Why immutability by default matters in Kotlin - Performance Analysis
We want to see how choosing immutability by default affects how long a program takes to run.
Does making data unchangeable slow down or speed up our code as it grows?
Analyze the time complexity of the following Kotlin code using immutable lists.
fun addElementImmutable(list: List, element: Int): List {
return list + element
}
fun main() {
var numbers = listOf(1, 2, 3)
numbers = addElementImmutable(numbers, 4)
println(numbers)
}
This code adds an element to a list without changing the original list, creating a new list each time.
Look at what repeats when adding elements immutably.
- Primary operation: Copying the entire list to create a new one with the added element.
- How many times: Once per addition, the whole list is copied.
As the list gets bigger, copying it takes more time.
| Input Size (n) | Approx.

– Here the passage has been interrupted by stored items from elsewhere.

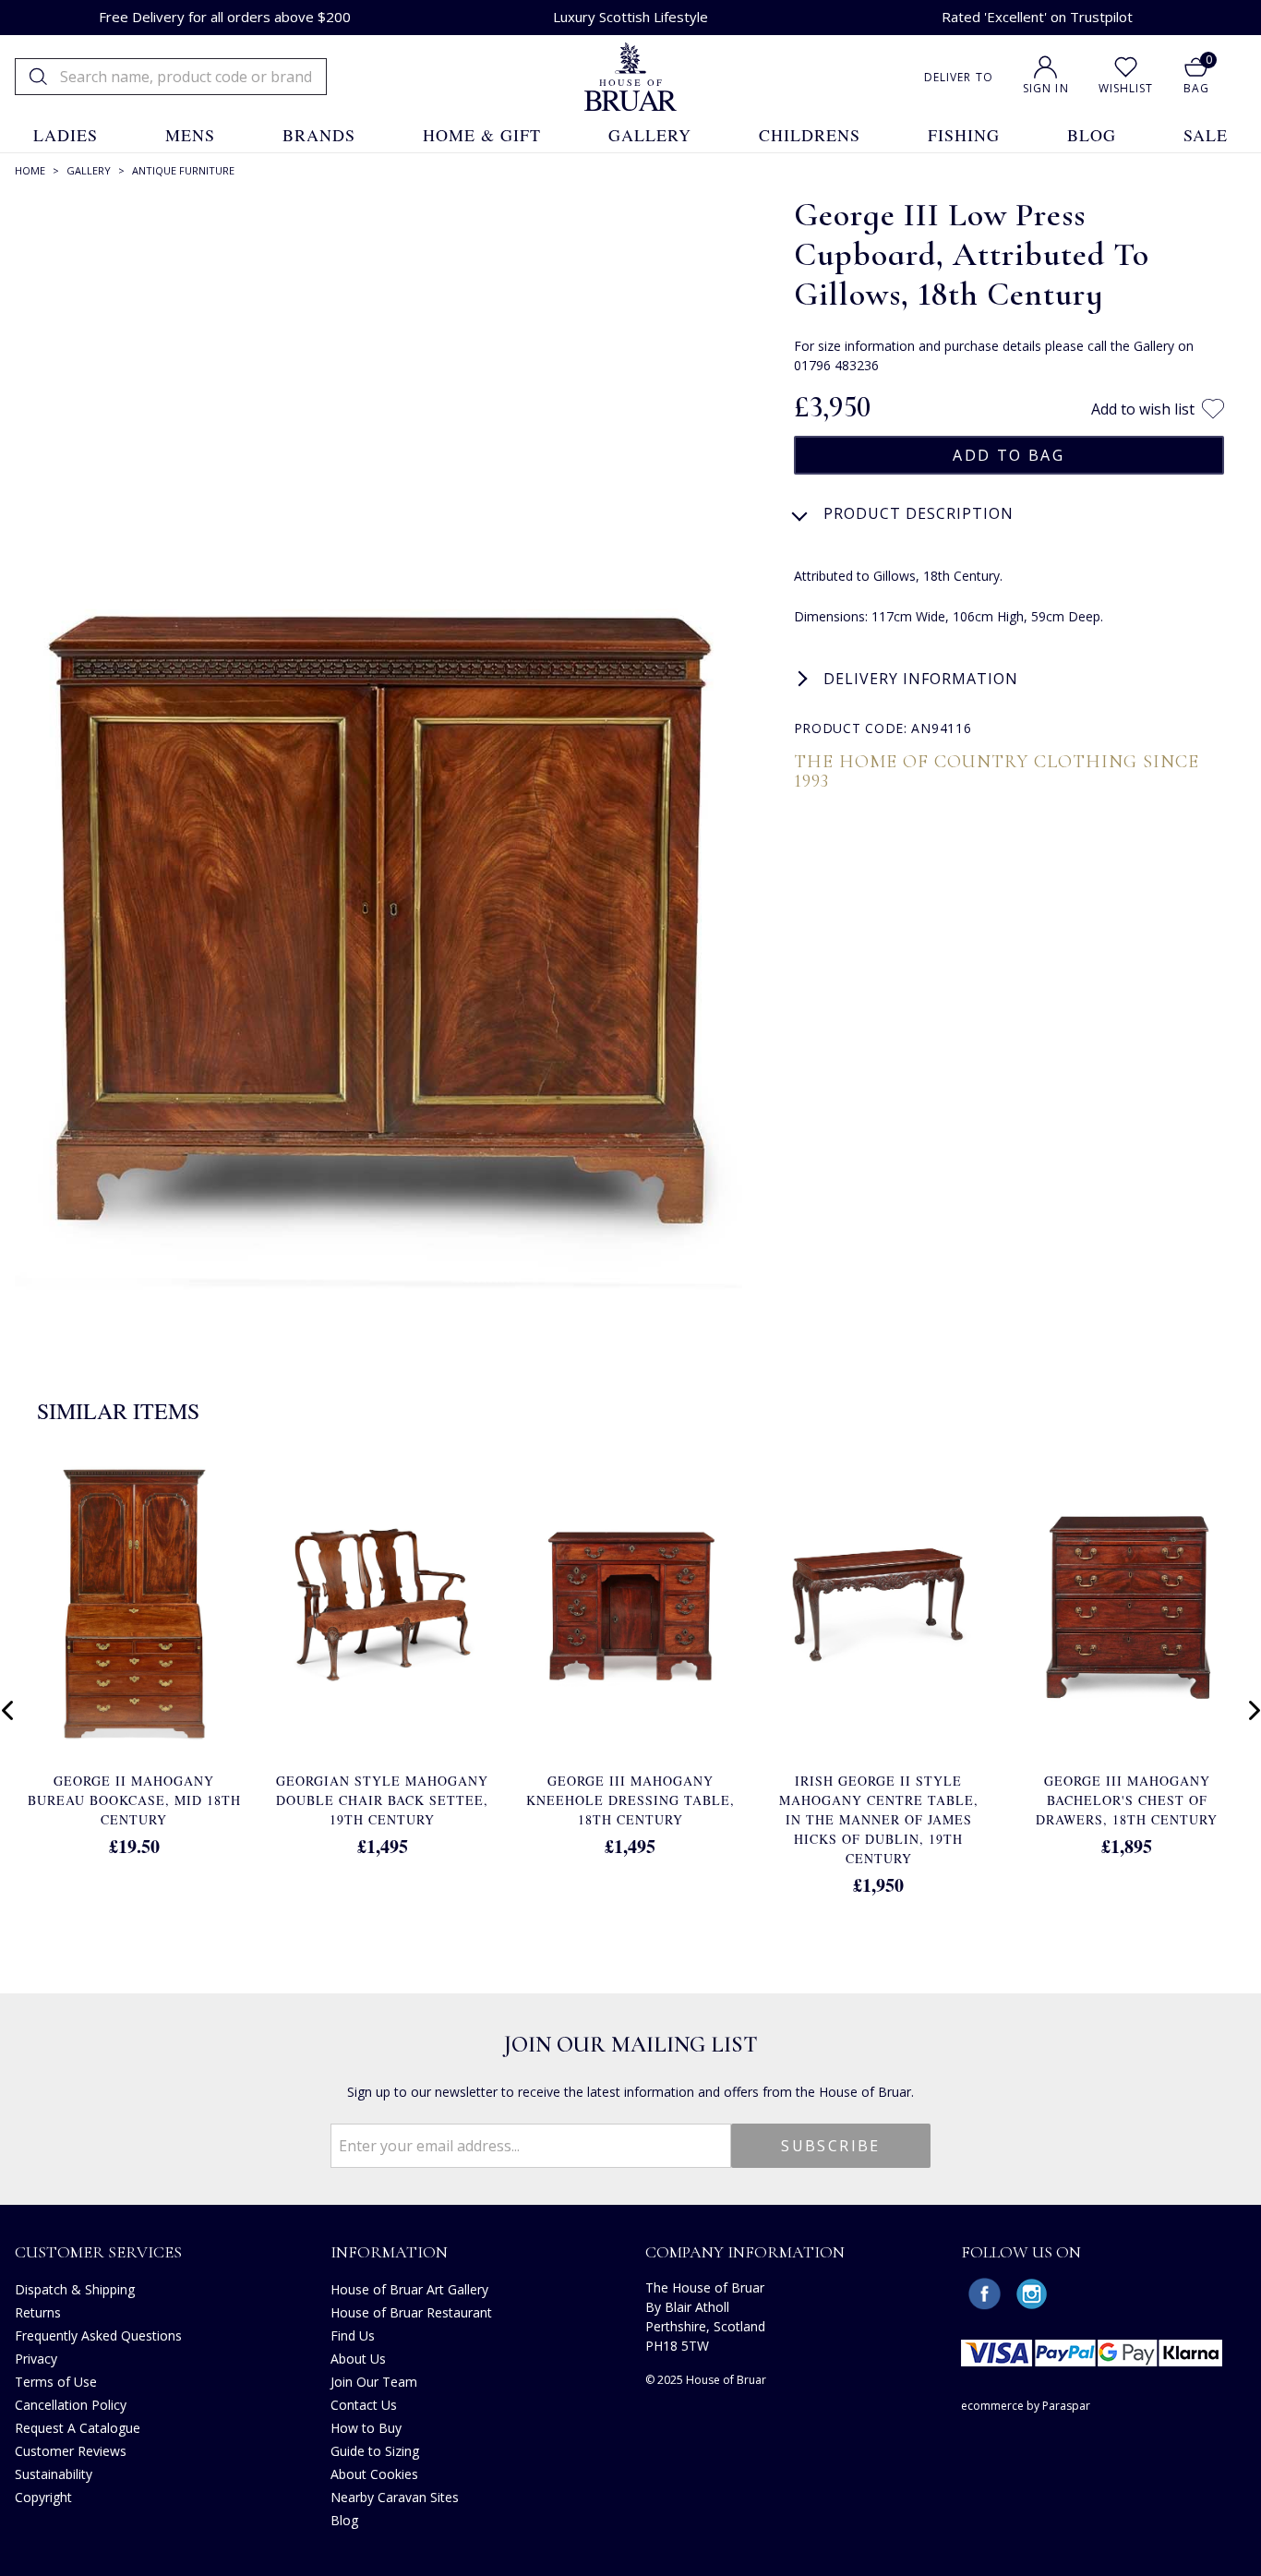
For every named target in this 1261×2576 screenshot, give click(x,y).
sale (1205, 135)
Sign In (1046, 88)
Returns (38, 2312)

Operations |
|---|---|
| 10 | About 10 copy steps |
| 100 | About 100 copy steps |
| 1000 | About 1000 copy steps |
Pattern observation: The time to add grows directly with the list size because it copies all elements each time.
Time Complexity: O(n)
This means adding an element takes longer as the list grows, because it copies the whole list every time.
[X] Wrong: "Adding an element to an immutable list is always fast because nothing changes."
[OK] Correct: Even though the original list stays the same, the program must copy all elements to make a new list, which takes more time as the list grows.
Understanding how immutability affects time helps you explain trade-offs clearly and write safer, predictable code in real projects.
What if we used a persistent data structure that shares parts of the list instead of copying everything? How would the time complexity change?